Dataset entries
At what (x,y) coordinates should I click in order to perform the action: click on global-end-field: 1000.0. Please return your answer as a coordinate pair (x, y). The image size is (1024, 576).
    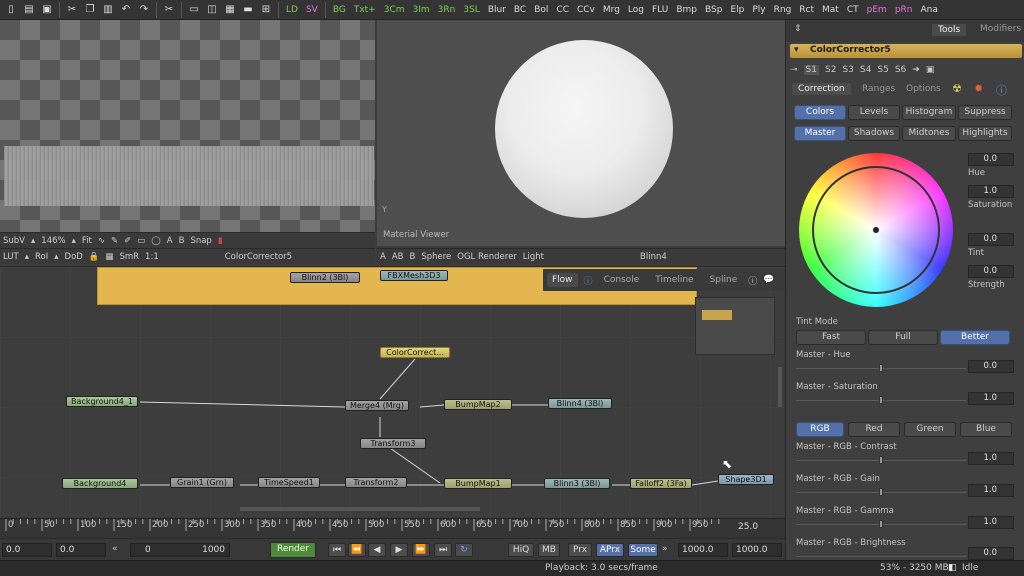
    Looking at the image, I should click on (757, 550).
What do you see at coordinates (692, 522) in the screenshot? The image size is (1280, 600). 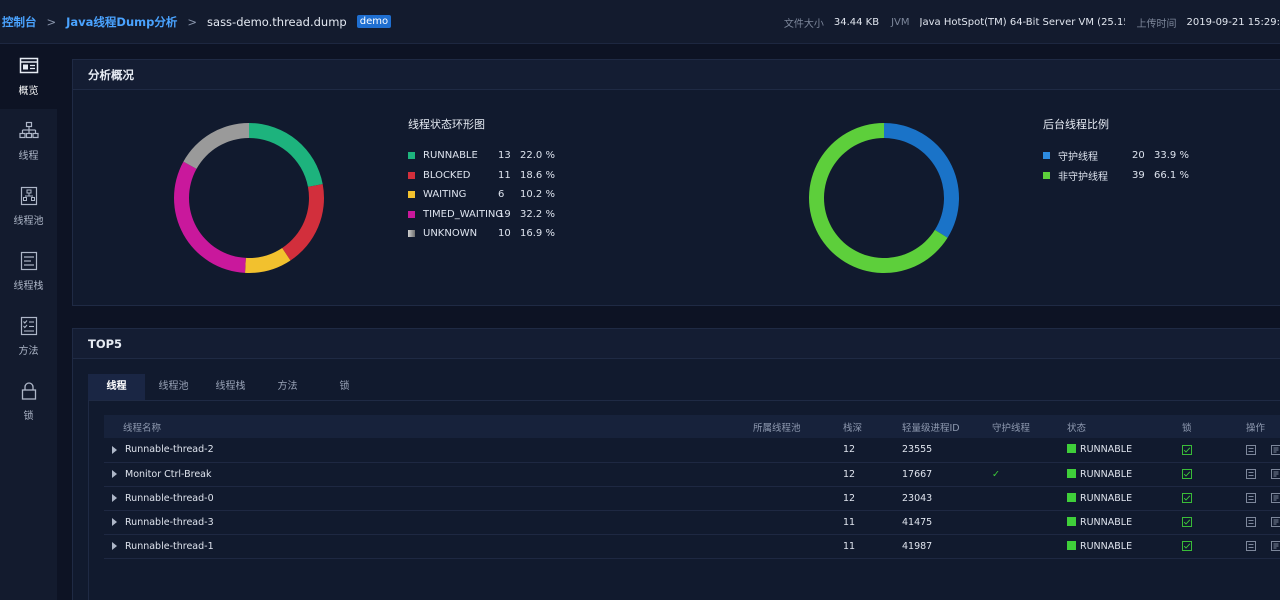 I see `table-row: Runnable-thread-3 11 41475 RUNNABLE` at bounding box center [692, 522].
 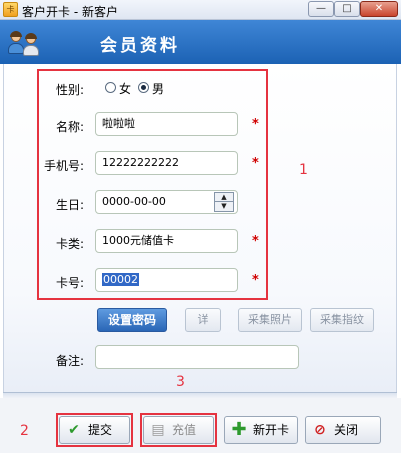 I want to click on close-button-label: 关闭, so click(x=346, y=430).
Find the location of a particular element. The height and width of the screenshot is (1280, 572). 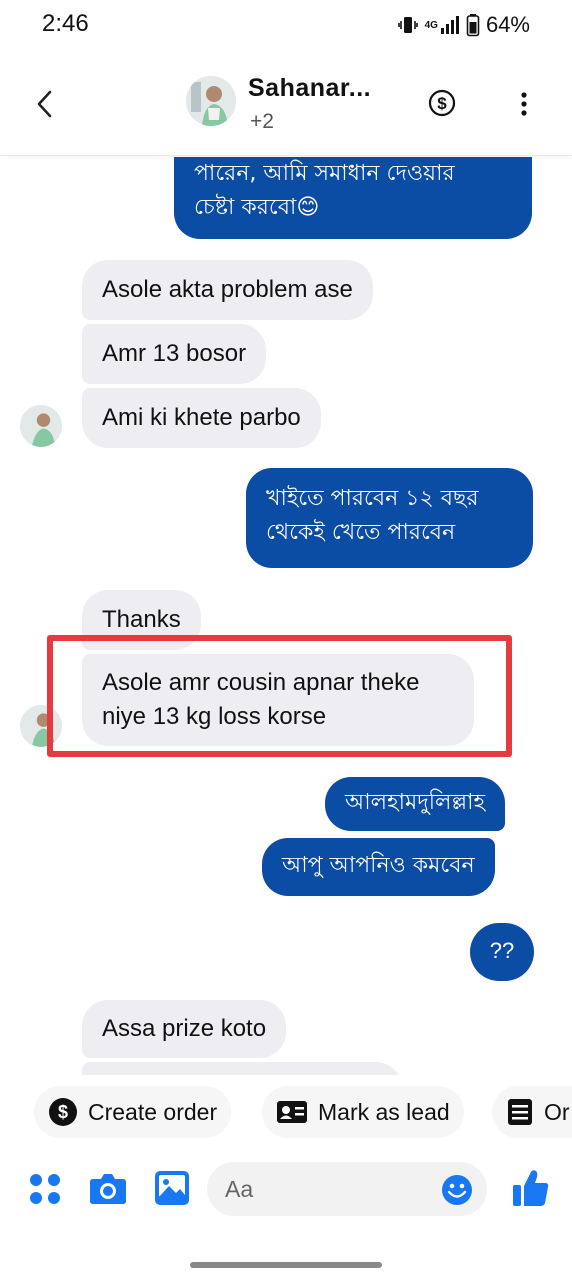

vibrate-icon is located at coordinates (408, 25).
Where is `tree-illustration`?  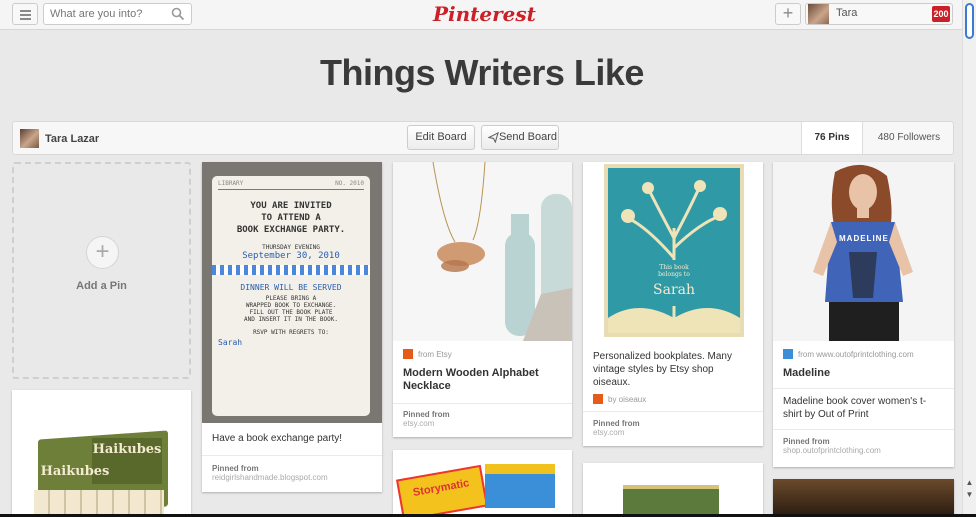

> [Job item]: Could you turn the items from the line holding "Find the location" through the end of the items, both included, into a numbered list with blank lines dropped and the pictures left out?

> [Result of this exercise]:
1. Find the location of a particular element. The height and width of the screenshot is (1280, 572). 
2. vibrate-icon is located at coordinates (408, 25).
3. Where is `tree-illustration`?  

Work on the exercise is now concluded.